### Activity:
Be exact. Print each record as it stands.

### Input:
----------

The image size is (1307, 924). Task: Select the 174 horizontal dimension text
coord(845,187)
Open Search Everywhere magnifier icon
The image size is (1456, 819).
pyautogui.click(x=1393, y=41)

----------

### Answer box:
The image size is (1307, 924). Task: Select the 174 horizontal dimension text
coord(845,187)
Open Search Everywhere magnifier icon
The image size is (1456, 819).
pyautogui.click(x=1393, y=41)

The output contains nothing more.